I'm a developer and I don't agree with you.
You probably have no idea the ammount of effort involved in creating something like a new operating system from scratch nowadays. Something new would have to do everything Windows does (or close to it) and do it much better for it to be worth abandoning everything that has bene built on top of it.
And be that as it may, Windows DOES NOT need a rewrite.
Sure, it has problems. most of them however are in the user space. The shell could use a lot of reworking but the foundations are pretty good.
Most of the crashes people have are due to bad drivers. Yet most people don't bust Nvidia's or AMD's balls, they just blame Microsoft because they don't know any better.
A lot of people bash Windows and say it should do this or that or it should have been developed like this or like that, but they're just ignorant.
It's ok, i'm ignorant about a lot of things.
Difference is i'm humble enough to admit I don't know crap about cars and I don't go around car forums saying my car should have been done with this or that engine/transmission/whatever.

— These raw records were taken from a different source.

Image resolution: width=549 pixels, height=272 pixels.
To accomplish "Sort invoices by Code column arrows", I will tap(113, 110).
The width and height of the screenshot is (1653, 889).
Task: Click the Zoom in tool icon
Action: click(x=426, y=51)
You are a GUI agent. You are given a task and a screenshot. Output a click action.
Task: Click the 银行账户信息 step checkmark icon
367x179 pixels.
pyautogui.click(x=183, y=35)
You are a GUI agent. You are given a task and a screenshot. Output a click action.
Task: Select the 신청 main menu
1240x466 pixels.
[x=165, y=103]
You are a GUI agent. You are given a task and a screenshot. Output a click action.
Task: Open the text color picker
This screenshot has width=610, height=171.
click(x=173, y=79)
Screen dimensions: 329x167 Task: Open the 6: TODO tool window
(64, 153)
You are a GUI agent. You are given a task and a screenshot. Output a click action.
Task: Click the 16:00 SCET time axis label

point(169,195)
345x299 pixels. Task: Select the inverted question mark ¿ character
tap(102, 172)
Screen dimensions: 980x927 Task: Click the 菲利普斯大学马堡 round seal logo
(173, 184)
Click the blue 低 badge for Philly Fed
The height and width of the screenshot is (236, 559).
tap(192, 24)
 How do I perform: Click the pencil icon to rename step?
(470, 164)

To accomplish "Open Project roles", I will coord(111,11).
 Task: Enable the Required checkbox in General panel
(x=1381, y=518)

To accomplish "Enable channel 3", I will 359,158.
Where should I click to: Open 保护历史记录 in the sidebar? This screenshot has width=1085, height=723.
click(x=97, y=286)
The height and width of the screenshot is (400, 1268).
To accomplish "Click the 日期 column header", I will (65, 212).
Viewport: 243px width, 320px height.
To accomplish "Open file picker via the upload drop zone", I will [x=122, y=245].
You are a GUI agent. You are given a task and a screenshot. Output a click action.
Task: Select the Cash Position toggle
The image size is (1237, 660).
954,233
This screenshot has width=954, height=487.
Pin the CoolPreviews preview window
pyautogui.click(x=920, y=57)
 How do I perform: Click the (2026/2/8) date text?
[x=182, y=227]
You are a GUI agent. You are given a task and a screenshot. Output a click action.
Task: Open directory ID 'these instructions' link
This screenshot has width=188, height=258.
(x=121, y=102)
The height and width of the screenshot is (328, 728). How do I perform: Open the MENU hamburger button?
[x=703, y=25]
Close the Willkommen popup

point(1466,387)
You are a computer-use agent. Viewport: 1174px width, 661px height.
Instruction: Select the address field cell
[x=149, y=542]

Gonna stop right there before I go off on a(n even bigger) rant.
Why is this comment so low-ranked? It's spot on in terms of explaining why Windows is so bloated AND so difficult to manage (ever try tweaking a specific DLL?) -- it's carrying legacy code dating back to 3.1, at least.
People knock Apple (you know who you are) for saying, "Ok, those of you whose machines are XX years old, you won't be able to run this software..." but that ignores 2 key facts:
1) Often, the new software WILL run on the older machines and
2) This allows Apple to purge old code in favor of lighter, cleaner, rewritten code.
Never underestimate the power of a clean slate, something M$ hasn't seen in 15 years. I understand that there are businesses out there that rely upon some ancient, hand-written bit of code that ONLY runs on DOS; those companies need to suck it up and join the 21st century. Compete or die, but don't drag the rest of us down with you just b/c you're too lazy/cheap to upgrade your internal software.
If you thought the whining about Vista compatibility issues was bad wait until you write a new OS from the ground up.
I'm not opposed to the idea. Having even a smaller release "new version" running parallel to Windows 7 might work. But, you will never be able to do a complete re-write on the core, mainstream, Windows OS. Businesses would never adopt due to the amount of testing required and all of the hardware they currently own.